When I said all I ate was pasta and chicken fingers, that was mostly true. In Florida, that’s all I remember eating. But back home in Toronto, and especially on a ski trip to Banff when I was young (alongside other small trips here and there with family), my palate had a weird twist.

From a very early age, I have always loved seafood, especially sushi.

Offer raw fish to your average Canadian kid who is used to eating off a limited kids’ menu and they’ll give you a look of disgust. Hell, offer it to one of many Canadian adults and they’ll give you the same look.

Offer raw fish to kid-me, and I’ll eat everything you put on my plate.
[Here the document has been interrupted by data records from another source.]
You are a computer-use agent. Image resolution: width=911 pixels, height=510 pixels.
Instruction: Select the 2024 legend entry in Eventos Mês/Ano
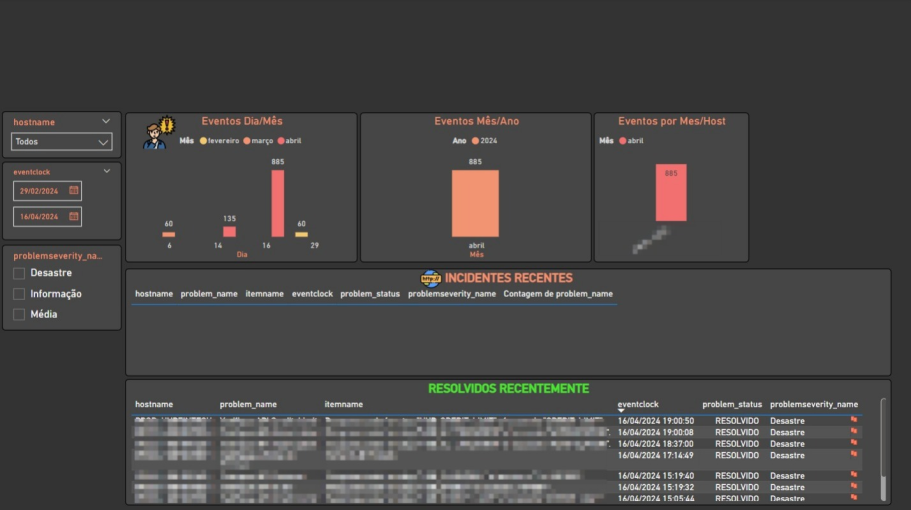[485, 141]
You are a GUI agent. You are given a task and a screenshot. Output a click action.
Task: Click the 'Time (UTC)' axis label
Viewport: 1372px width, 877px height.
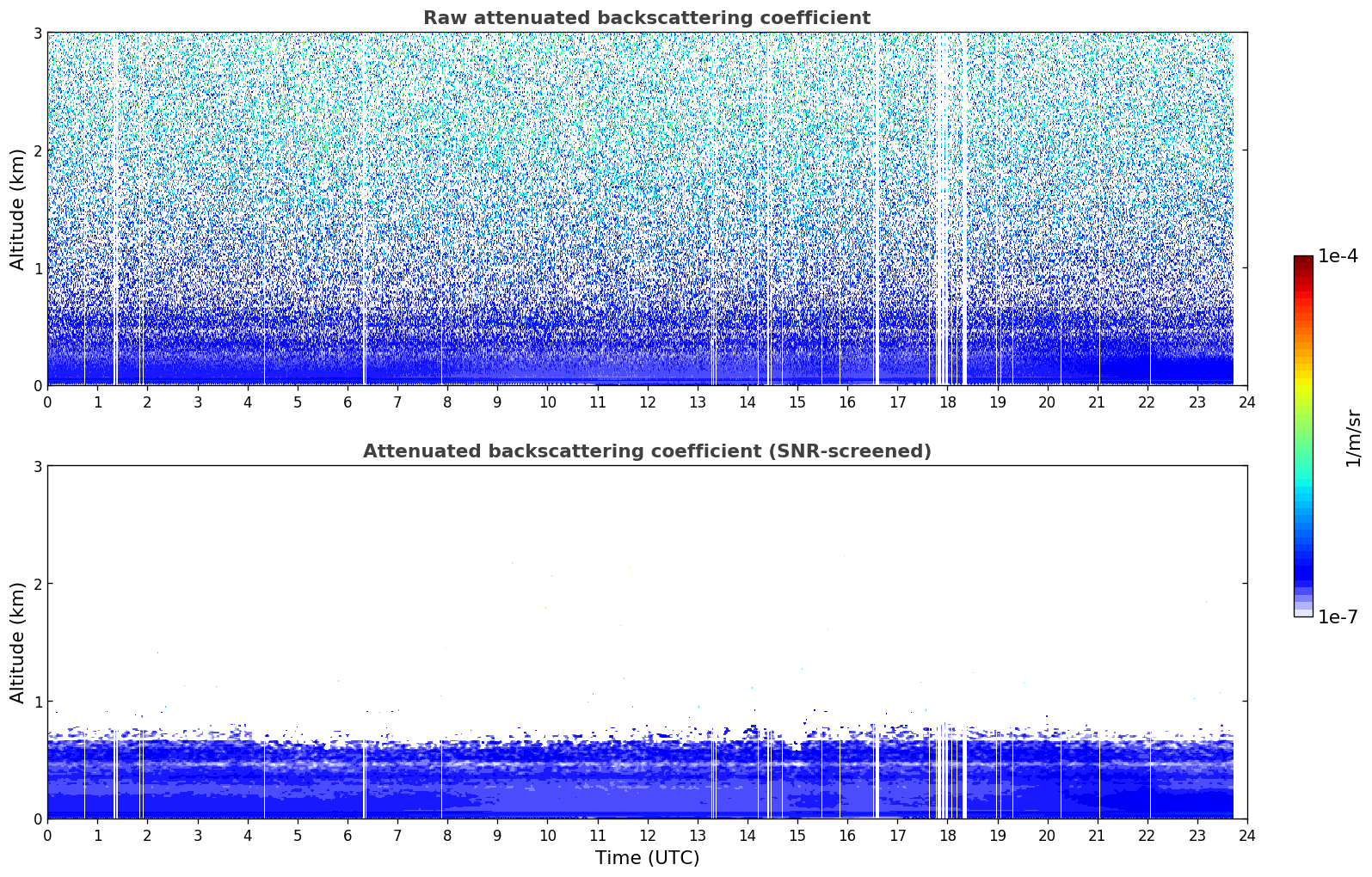coord(647,857)
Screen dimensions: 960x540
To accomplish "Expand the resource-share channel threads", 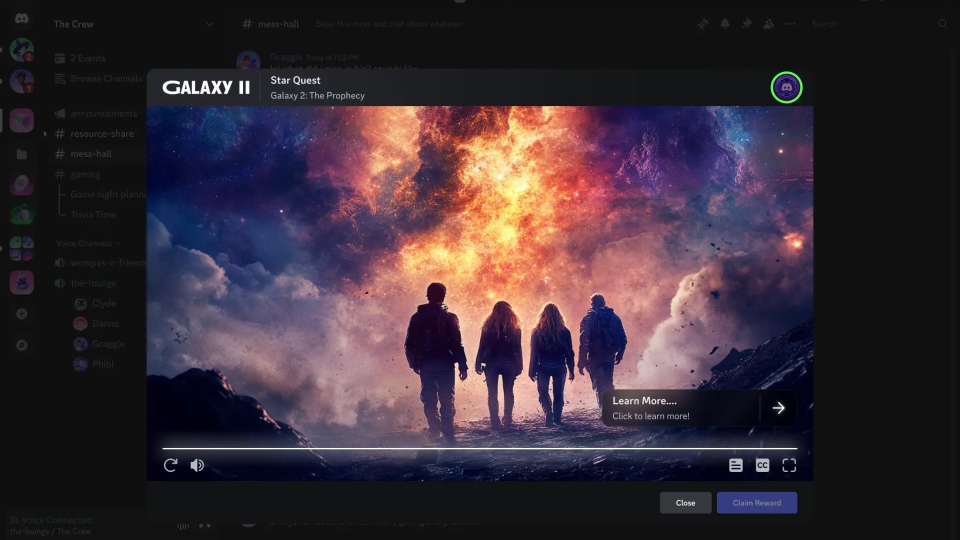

By the time I was 13- or 14-years-old, I was eating oysters, mussels, lobster, sashimi, calamari (including the pieces that aren’t ring-shaped), and of course still my usual chicken fingers and pasta.

No steak, no chicken (unless it was in soup, nugget or finger form), only pasta with tomato sauce (or some basic creamy sauce), only plain cheese or pepperoni pizza and other simplicities were all I ate within the realm of North American cuisine.

Aside from the chicken, I was basically a pescetarian. It didn’t help that my brother believed in two food groups: steak and non-steak. As you might imagine, this made it hell for my mom to figure out what to feed us (that is until she realized she could simply serve my brother the main part of the dish and me all the sides).

When I was 17, I went on a trip with my parents to Paris for a week. Meals we had as a family were typically seafood-filled. However, we also had family friends who happened to be in Paris at the same time.

Until this point I had been completely unwilling to go anywhere near steak (unless it was cooked well done by my late grandfather). When we got to the tiny place our family friends found, I was met with a prix-fix menu consisting of options including who-knows-what and steak frites; steak frites was my only familiar option, so I gave it a try.

It was fantastic.

Several meals later I was opened up to various meats and other dishes I had previously been so unwilling to try. Any personal restrictions to my diet had been completely removed (or would be within a few years).

As a once picky-ish eater, I now find myself making up for lost time by trying everything (that I’m certain won’t kill me). I’ve left my roots far behind and now venture onward to experience and write about the foods of the world.